The Milford pastor has assistance from a parochial vicar and retired area priests. That doesn’t take away the responsibility Father Flanagan has; because the typical Catholic sitting in the pew is looking to be enlightened, edified and/or educated by the words from the pulpit.
“I usually look for the message of the Gospel and try to relate that to our lives as Catholic people,” he said of his homily strategy. “My favorite themes revolve around social justice and peace issues and care for those in need; perhaps those come out of my previous missionary background.”
Father Flanagan spent time in Germany with the Opus Spiritus Sancti (Holy Spirit Community).
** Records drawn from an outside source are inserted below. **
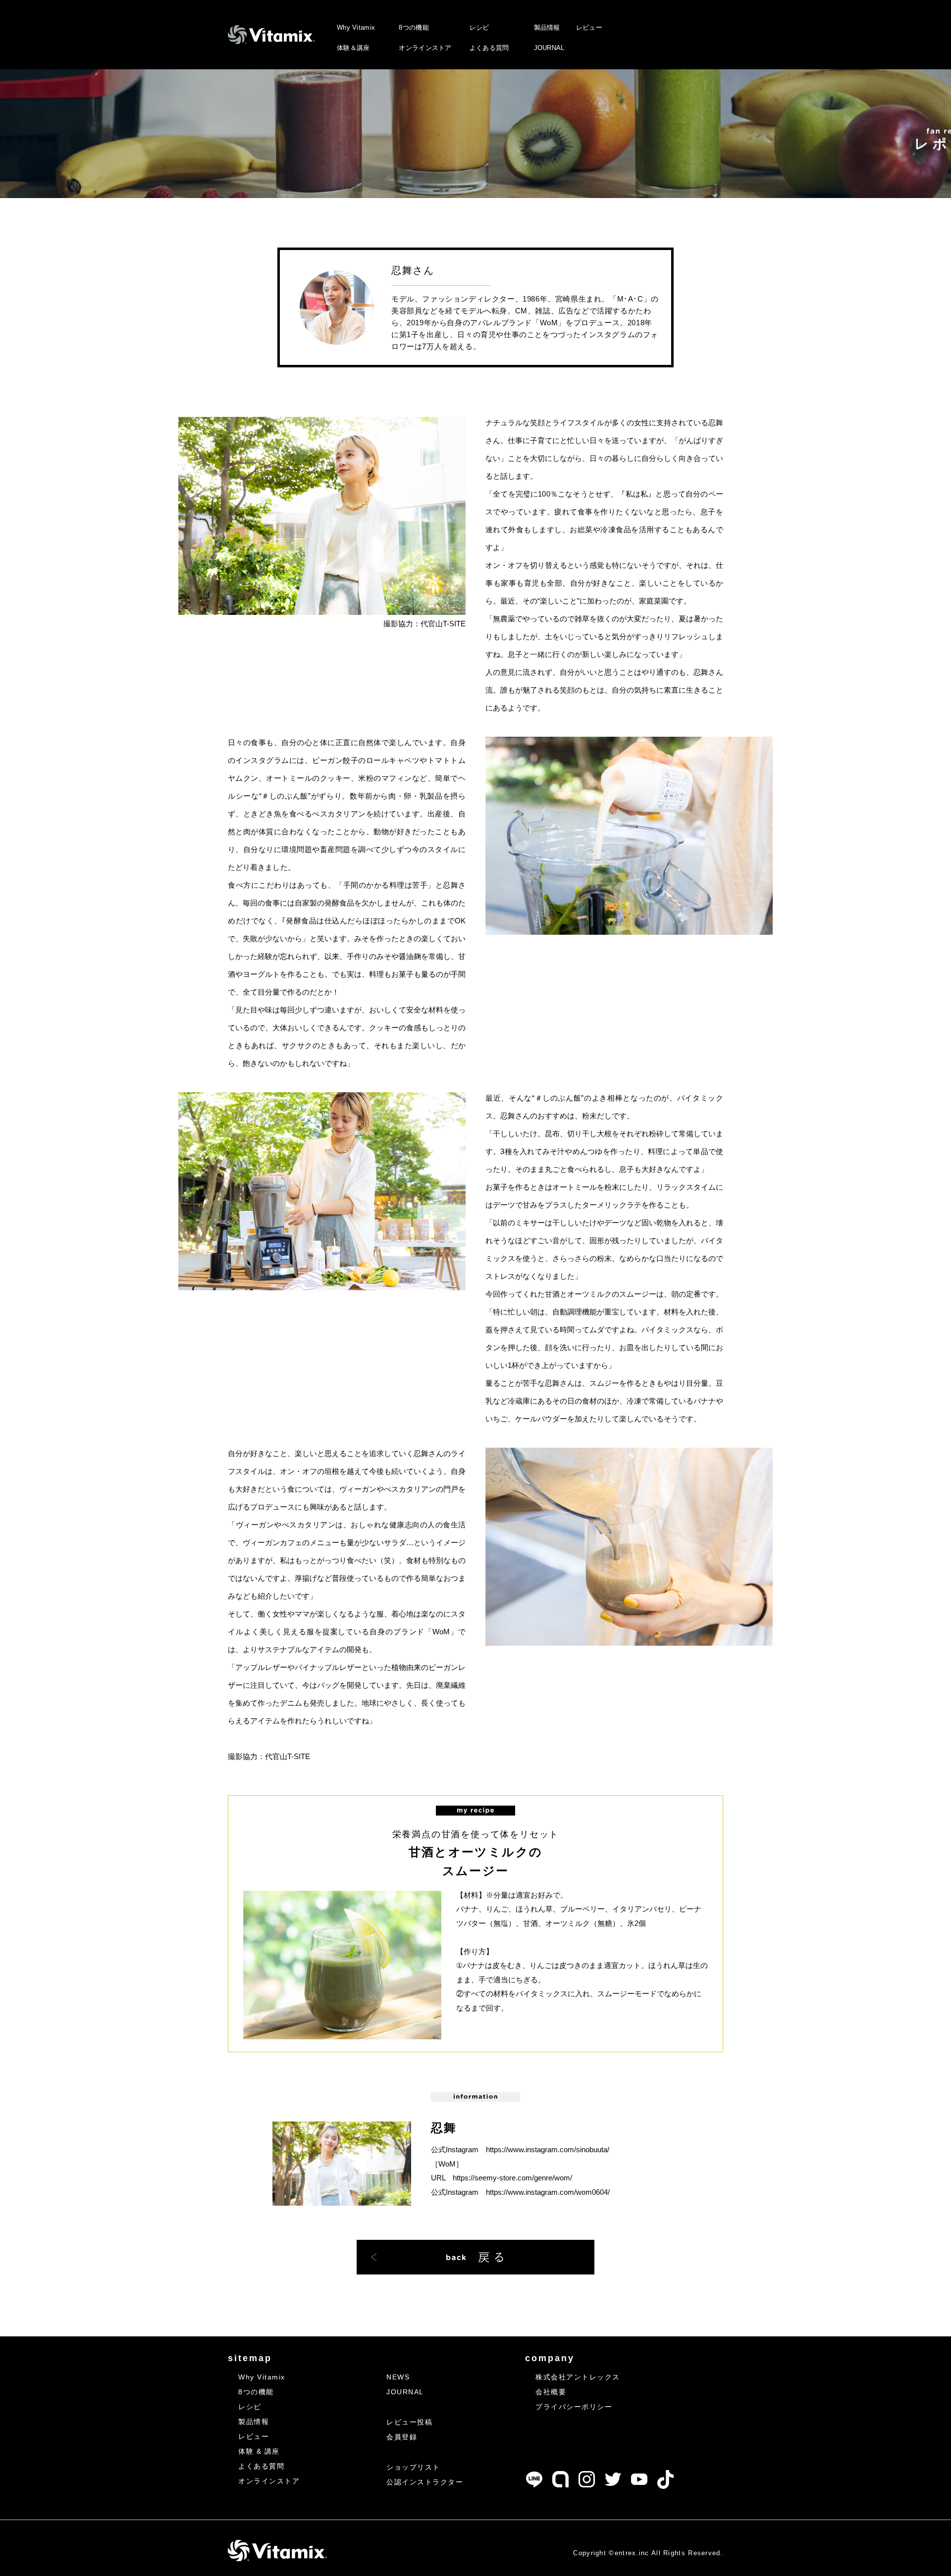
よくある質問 (489, 48)
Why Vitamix (356, 27)
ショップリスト (413, 2467)
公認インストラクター (424, 2482)
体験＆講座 (353, 48)
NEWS (398, 2377)
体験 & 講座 (259, 2451)
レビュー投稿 (409, 2422)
“When I was working in the missions and at that time living in Germany, I participated in a meeting which was quite heated and intense,” he recalled. “Immediately after the meeting I was expected to preside and preach at a special liturgy of the Holy Spirit Communities. People commented afterwards how good that homily was and admired how I could deliver it so calmly after the meeting I had just experienced.”
Effective preaching, Father Flanagan felt is not so much about fancy public speaking, but about communicating a message.
“I think four to six minutes is a good length of time,” he said. “I generally try to make one point that I think the people will be able to take with them and reflect on further throughout the week. It seems to me that people simply shut down and stop listening if the talking is too long and too many points are conveyed.”
Shorter and concise may be better, but often length is not an issue for the congregation, Father Flanagan added.
“If the content of the homily is rambling or confusing, two minutes might seem like 15 to the listeners,” he said. “On the other hand, a well-prepared and delivered homily of 15 minutes might only seem like five.”
Over more than four decades of preaching, Father Flanagan stays pretty consistent in his homily preparation.
“I prepare a homily a week ahead, first by reading the weekend scriptures every day and reflecting on dominate themes or messages they convey,” he said. “I’ve gone through several delivery methods from writing out and memorizing to spontaneous delivery after making a mental outline of what I wanted to say to sketching little pictures on a paper and talking from the pictures.”
When looking to exemplify someone as a preacher or public speaker, Father Flanagan noted a diocesan priest.
“I’ve always admired Father Tom Topf,” he said of the retired pastor. “I admired how he always had well thought-out homilies/talks with points that were easy to follow.”
Father Flanagan acknowledged preaching is a skill but one that brings great satisfaction.
“It is both humbling, and a joy, to think that in giving a homily I am trying to ‘unpack’ the Word of God to help transmit the message in a language that is understandable to people of today,” he said. “I especially enjoy homilies with young people where I can involve them in sharing the story.”